## INSTRUCTIONS TO FOLLOW:
Please copy exactly the line containing "The image size is (1128, 533)." and every line after it, through the last line of the records below, leaving out all pictures.

## EXERCISE INPUTS:
* * * * *

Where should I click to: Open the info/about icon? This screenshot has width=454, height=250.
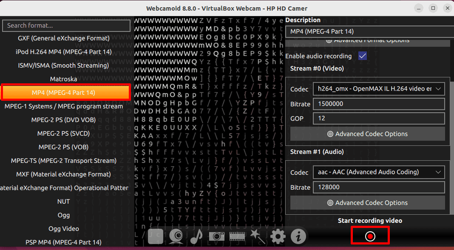pos(298,236)
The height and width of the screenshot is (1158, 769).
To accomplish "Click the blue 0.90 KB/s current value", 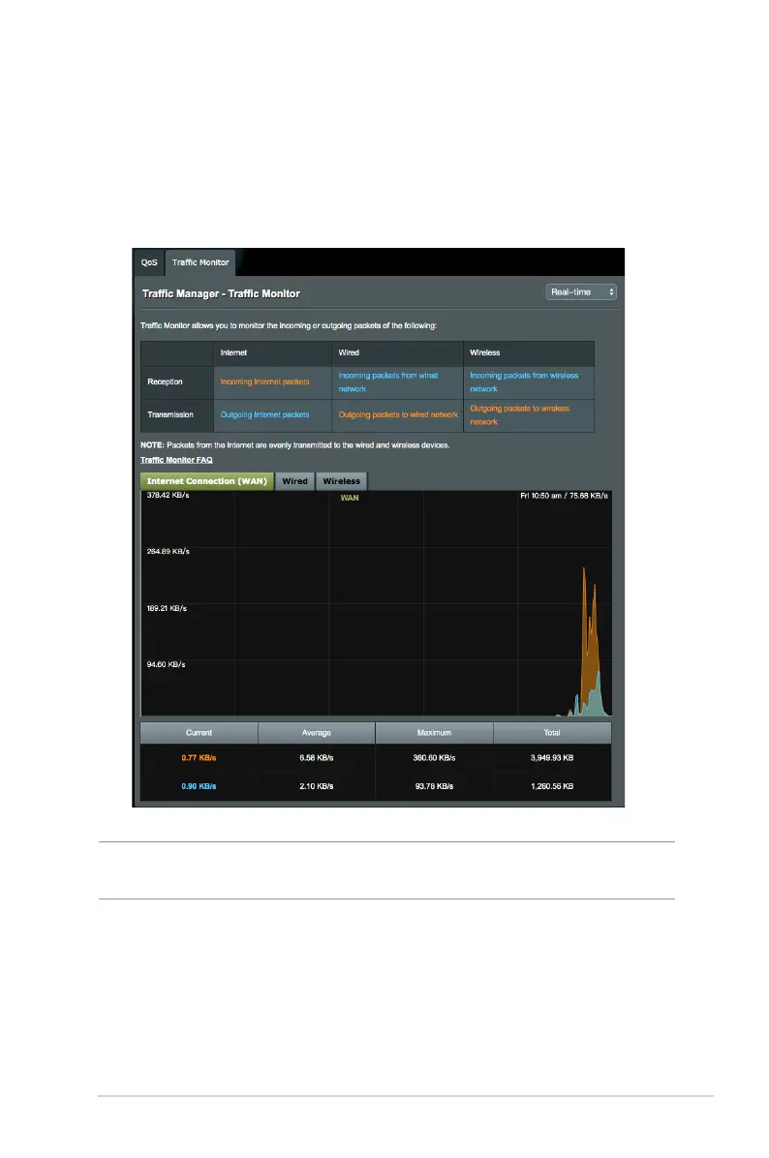I will point(199,786).
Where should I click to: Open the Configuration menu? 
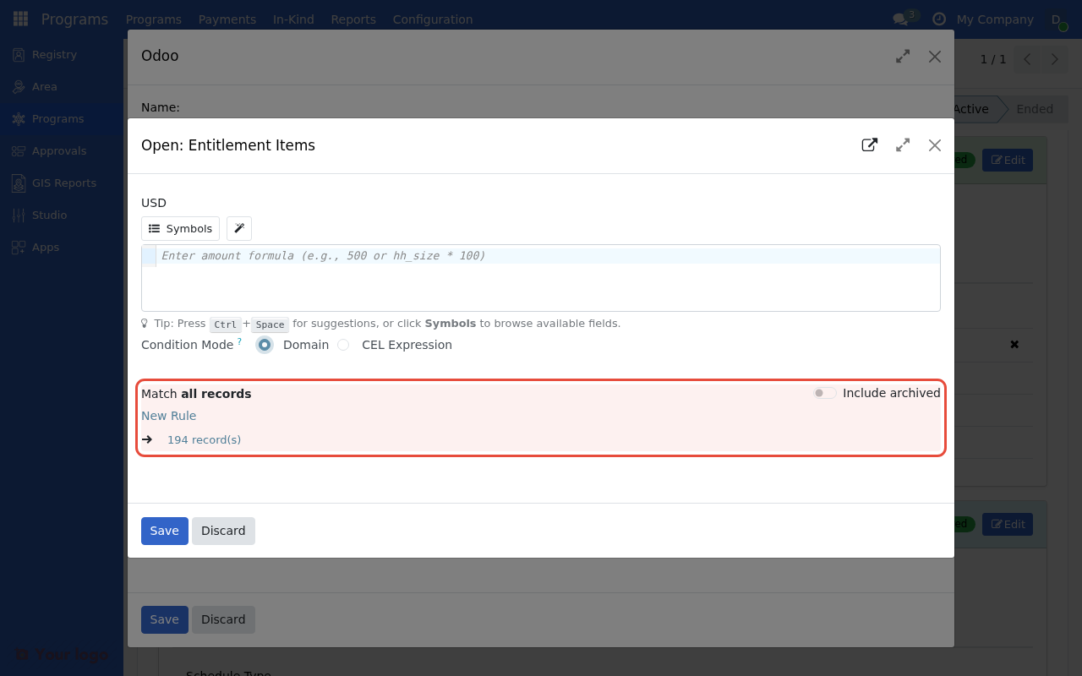tap(432, 19)
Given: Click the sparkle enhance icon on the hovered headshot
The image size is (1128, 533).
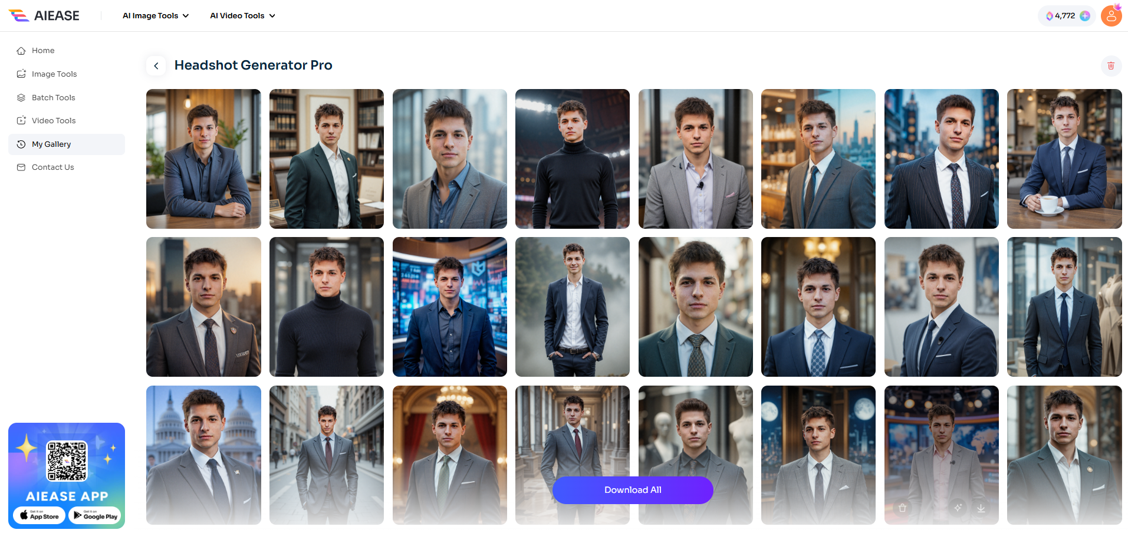Looking at the screenshot, I should (958, 508).
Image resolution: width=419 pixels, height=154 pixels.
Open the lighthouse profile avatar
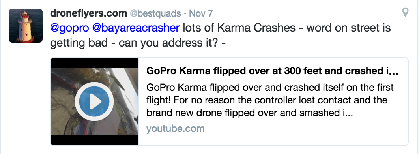pos(26,26)
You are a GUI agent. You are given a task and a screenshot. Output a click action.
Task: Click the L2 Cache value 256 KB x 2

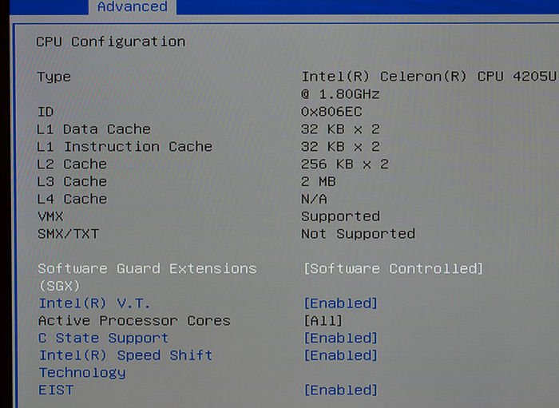[345, 164]
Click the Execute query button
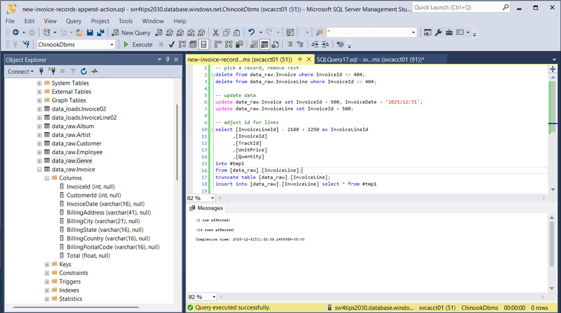Image resolution: width=561 pixels, height=313 pixels. (x=138, y=45)
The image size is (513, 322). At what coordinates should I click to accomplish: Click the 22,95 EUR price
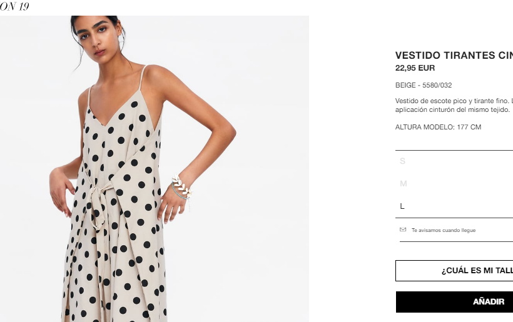coord(415,68)
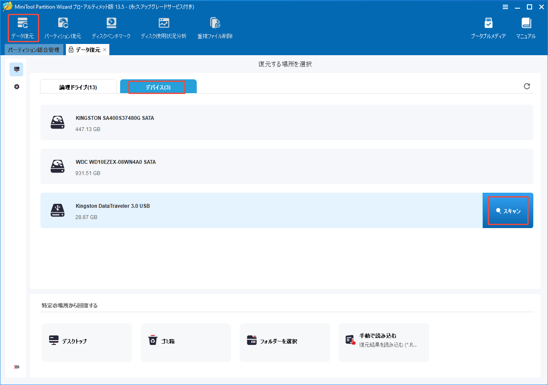Open the ブータブルメディア (Bootable Media) creator
The image size is (548, 385).
pos(489,27)

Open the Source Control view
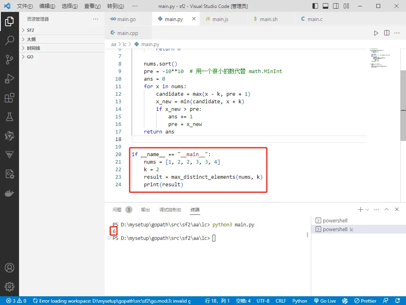(10, 60)
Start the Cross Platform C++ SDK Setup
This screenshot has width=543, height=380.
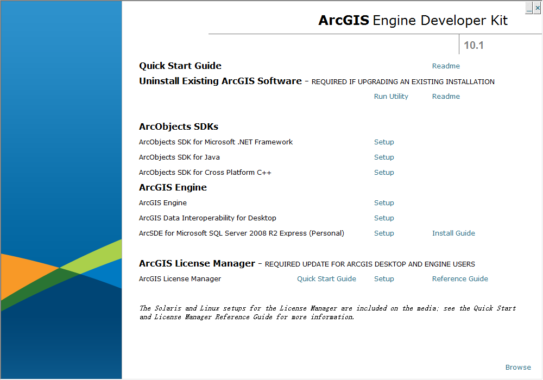384,172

* * * * *

## OUTPUT FOR THIS EXERCISE:
The image size is (1128, 533).
Looking at the screenshot, I should (958, 508).
Image resolution: width=419 pixels, height=154 pixels.
Open the lighthouse profile avatar
pos(26,26)
You are a GUI agent. You are given a task and a screenshot. Output a click action.
Task: Click the L2 Cache value 256 KB x 2

[345, 164]
Click the Execute query button
Image resolution: width=561 pixels, height=313 pixels. (x=138, y=45)
The image size is (513, 322). At what coordinates should I click to accomplish: Click the 22,95 EUR price
coord(415,68)
Open the ブータブルメディア (Bootable Media) creator
The image size is (548, 385).
pos(489,27)

Open the Source Control view
(10, 60)
Start the Cross Platform C++ SDK Setup
This screenshot has width=543, height=380.
384,172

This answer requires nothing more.